Humanoid Announces its KinetIQ Ascend Reinforcement Learning Approach

The new system was tested on several tasks, including picking parts from bins, handing objects to humans, and lifting and moving containers using both arms. It has proven effective across a range of manipulation scenarios.

London, UK, June 29, 2026 — UK-based robotics and AI company Humanoid has introduced KinetIQ Ascend, the company's reinforcement learning approach designed to reach 99.9% manipulation reliability at human speed and beyond. KinetIQ Ascend builds on the previously announced KinetIQ platform with trial-and-error learning, helping the company's robots improve directly on industrial tasks.

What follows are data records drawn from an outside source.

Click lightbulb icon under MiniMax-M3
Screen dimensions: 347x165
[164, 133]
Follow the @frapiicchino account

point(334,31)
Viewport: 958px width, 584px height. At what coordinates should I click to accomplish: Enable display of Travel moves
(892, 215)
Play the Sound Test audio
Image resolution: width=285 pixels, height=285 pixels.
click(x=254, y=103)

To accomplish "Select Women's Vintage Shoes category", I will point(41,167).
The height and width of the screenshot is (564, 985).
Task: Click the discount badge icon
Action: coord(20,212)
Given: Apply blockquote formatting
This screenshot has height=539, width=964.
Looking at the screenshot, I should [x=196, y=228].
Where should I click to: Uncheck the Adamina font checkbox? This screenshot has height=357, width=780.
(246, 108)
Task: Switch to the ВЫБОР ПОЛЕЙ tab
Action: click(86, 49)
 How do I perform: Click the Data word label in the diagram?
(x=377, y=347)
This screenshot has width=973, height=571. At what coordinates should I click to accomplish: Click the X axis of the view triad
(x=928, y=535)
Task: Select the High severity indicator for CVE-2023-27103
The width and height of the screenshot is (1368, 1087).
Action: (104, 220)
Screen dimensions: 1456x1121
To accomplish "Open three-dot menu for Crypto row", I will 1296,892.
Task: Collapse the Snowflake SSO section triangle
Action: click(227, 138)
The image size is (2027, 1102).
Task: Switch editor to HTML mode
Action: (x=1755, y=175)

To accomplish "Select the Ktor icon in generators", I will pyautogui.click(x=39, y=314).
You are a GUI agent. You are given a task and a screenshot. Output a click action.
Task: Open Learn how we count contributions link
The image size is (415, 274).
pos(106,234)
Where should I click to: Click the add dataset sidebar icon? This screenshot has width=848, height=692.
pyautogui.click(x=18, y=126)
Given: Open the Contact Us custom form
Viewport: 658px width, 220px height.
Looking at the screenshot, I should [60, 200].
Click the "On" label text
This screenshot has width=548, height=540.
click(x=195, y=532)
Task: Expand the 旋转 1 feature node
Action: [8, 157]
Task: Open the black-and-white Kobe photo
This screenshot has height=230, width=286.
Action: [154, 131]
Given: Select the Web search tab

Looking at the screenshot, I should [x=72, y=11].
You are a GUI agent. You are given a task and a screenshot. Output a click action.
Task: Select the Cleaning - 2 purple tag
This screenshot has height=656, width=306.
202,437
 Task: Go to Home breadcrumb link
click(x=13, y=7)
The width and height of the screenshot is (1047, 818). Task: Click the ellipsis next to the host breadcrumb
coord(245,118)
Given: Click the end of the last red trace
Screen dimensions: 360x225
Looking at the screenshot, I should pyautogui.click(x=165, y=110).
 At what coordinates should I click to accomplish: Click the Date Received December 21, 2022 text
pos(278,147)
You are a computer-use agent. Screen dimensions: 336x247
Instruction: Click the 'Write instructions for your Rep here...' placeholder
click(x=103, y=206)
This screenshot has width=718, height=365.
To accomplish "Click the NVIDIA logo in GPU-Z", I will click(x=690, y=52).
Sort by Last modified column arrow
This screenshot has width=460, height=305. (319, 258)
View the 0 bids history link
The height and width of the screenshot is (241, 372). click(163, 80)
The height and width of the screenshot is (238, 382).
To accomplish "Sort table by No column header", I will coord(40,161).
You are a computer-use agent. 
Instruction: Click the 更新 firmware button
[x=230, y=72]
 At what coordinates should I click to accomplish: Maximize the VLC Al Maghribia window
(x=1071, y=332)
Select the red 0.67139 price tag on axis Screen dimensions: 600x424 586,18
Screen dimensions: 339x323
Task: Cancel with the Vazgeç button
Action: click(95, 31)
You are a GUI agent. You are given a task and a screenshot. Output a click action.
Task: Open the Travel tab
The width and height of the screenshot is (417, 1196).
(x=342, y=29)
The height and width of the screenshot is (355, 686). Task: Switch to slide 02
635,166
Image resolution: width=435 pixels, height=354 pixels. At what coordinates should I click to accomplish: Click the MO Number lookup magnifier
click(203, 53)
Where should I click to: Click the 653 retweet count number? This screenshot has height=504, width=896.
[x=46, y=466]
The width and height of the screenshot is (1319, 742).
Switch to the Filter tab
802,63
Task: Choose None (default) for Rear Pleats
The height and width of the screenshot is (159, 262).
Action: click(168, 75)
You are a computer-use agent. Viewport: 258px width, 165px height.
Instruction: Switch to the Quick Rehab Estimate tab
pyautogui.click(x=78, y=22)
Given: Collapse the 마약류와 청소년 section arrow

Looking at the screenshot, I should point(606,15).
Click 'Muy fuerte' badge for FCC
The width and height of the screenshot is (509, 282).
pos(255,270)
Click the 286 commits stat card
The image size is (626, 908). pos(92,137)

The new system was tested on several tasks, including picking parts from bins, handing objects to humans, and lifting and moving containers using both arms. It has proven effective across a range of manipulation scenarios.

In a machine-feeding application where a robot picks steel bearing rings from a bin and places them onto a conveyor, KinetIQ Ascend increased throughput by 42%, enabling the robot to operate at 1.5× the speed of the human demonstrations it originally learned from.

In a very different task involving picking items from a cluttered tote and handing them to a person, the same approach increased throughput by 85% while improving success rates from 80% to 98%.

Across increasingly complex manipulation scenarios, KinetIQ Ascend continued to deliver significant improvements. In a third bimanual tote handling task where the robot lifts a tote from a table using both arms, throughput more than doubled, and success rates rose from 78% to 99%, representing a roughly twentyfold reduction in failures, with all results achieved after only a few days of training.

The results demonstrate that KinetIQ Ascend shows a new way of developing robot capabilities, proving effective across a range of real-world operational tasks, from high-speed single-arm picking to complex bimanual handling.

KinetIQ Ascend also demonstrated that robot performance improves predictably as training time increases. It's similar to how large language models improve as more compute and data become available. The observed scaling trend, supported by simulation experiments, suggests that the company's method scales all the way to 100% reliability.

A new approach also revealed two additional findings: improving only the hardest part of a workflow can improve the entire task, and robots were able to generalise to objects they had not seen during training.

"The humanoid race is becoming a question of scale, and real-world RL can be a core part of the answer. Robots that once required months of manual tuning are now outperforming human demonstrations within days. KinetIQ Ascend, our real-world RL method, offers a new approach to developing robot capabilities. Instead of spending months collecting data and manually tuning every new skill, we can start with a basic behavior and allow RL to refine it into a deployment-ready capability - a process we describe as building a ‘capability factory', which marks how humanoid robots move from impressive demos to tools that industry can actually rely on," said Jarad Cannon, Chief Technology Officer at Humanoid.

Humanoid outlined all these findings in a new technical report, which covers the full methodology behind KinetIQ Ascend, including the training infrastructure, algorithmic solutions, and a deeper analysis of the results.

About Humanoid
Humanoid is a UK-based robotics company building humanoid robots for industrial use, working to become the #1 general-purpose industrial humanoid robotics company within two years. Founded by Artem Sokolov in 2024, Humanoid brings together over 250 engineers, researchers, and innovators from top global tech companies. All robots run on KinetIQ, Humanoid's proprietary four-layer AI framework designed for real-world deployment.

With offices in London, Boston, Vancouver, and San Diego, the company is focused on building commercially viable, scalable, and safe robotic solutions for real-world applications.